▶ _Required action_
Return each entry precisely as it appears below.

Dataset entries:
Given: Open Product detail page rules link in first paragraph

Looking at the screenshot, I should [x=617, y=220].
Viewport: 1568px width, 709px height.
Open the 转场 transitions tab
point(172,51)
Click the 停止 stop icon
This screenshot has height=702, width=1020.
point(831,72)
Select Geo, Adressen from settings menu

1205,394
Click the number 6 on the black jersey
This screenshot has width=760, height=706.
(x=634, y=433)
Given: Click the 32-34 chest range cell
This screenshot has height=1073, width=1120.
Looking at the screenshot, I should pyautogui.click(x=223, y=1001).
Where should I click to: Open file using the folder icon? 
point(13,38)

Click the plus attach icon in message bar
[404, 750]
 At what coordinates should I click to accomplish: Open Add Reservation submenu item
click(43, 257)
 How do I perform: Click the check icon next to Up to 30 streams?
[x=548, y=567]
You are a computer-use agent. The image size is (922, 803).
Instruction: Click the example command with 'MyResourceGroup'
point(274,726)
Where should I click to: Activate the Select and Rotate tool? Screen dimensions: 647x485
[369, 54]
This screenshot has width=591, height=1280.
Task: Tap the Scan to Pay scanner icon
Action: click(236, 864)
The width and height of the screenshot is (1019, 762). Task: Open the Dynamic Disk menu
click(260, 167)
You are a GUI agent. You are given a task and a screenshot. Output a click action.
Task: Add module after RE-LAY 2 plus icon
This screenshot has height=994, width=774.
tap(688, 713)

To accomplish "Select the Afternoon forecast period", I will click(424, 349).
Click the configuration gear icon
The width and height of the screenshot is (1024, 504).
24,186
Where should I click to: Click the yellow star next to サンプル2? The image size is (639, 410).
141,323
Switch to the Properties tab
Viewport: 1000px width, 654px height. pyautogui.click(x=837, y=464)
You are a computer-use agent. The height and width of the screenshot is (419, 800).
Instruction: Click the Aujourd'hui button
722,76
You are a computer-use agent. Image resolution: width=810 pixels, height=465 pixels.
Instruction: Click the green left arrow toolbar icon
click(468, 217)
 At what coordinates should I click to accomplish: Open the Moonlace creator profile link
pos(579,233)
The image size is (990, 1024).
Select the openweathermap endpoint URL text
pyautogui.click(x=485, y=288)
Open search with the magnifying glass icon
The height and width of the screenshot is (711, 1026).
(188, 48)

▶ _Solution below_
Given: Open Product detail page rules link in first paragraph

Looking at the screenshot, I should [x=617, y=220].
Viewport: 1568px width, 709px height.
Open the 转场 transitions tab
point(172,51)
Click the 停止 stop icon
This screenshot has height=702, width=1020.
point(831,72)
Select Geo, Adressen from settings menu

1205,394
Click the number 6 on the black jersey
This screenshot has width=760, height=706.
(x=634, y=433)
Given: Click the 32-34 chest range cell
This screenshot has height=1073, width=1120.
Looking at the screenshot, I should pyautogui.click(x=223, y=1001).
Where should I click to: Open file using the folder icon? 
point(13,38)

Click the plus attach icon in message bar
[404, 750]
 At what coordinates should I click to accomplish: Open Add Reservation submenu item
click(43, 257)
 How do I perform: Click the check icon next to Up to 30 streams?
[x=548, y=567]
You are a computer-use agent. The image size is (922, 803).
Instruction: Click the example command with 'MyResourceGroup'
point(274,726)
Where should I click to: Activate the Select and Rotate tool? Screen dimensions: 647x485
[369, 54]
This screenshot has width=591, height=1280.
Task: Tap the Scan to Pay scanner icon
Action: click(236, 864)
The width and height of the screenshot is (1019, 762). Task: Open the Dynamic Disk menu
click(260, 167)
You are a GUI agent. You are given a task and a screenshot. Output a click action.
Task: Add module after RE-LAY 2 plus icon
This screenshot has height=994, width=774.
tap(688, 713)

To accomplish "Select the Afternoon forecast period", I will click(424, 349).
Click the configuration gear icon
The width and height of the screenshot is (1024, 504).
24,186
Where should I click to: Click the yellow star next to サンプル2? The image size is (639, 410).
141,323
Switch to the Properties tab
Viewport: 1000px width, 654px height. pyautogui.click(x=837, y=464)
You are a computer-use agent. The height and width of the screenshot is (419, 800).
Instruction: Click the Aujourd'hui button
722,76
You are a computer-use agent. Image resolution: width=810 pixels, height=465 pixels.
Instruction: Click the green left arrow toolbar icon
click(468, 217)
 At what coordinates should I click to accomplish: Open the Moonlace creator profile link
pos(579,233)
The image size is (990, 1024).
Select the openweathermap endpoint URL text
pyautogui.click(x=485, y=288)
Open search with the magnifying glass icon
The height and width of the screenshot is (711, 1026).
(188, 48)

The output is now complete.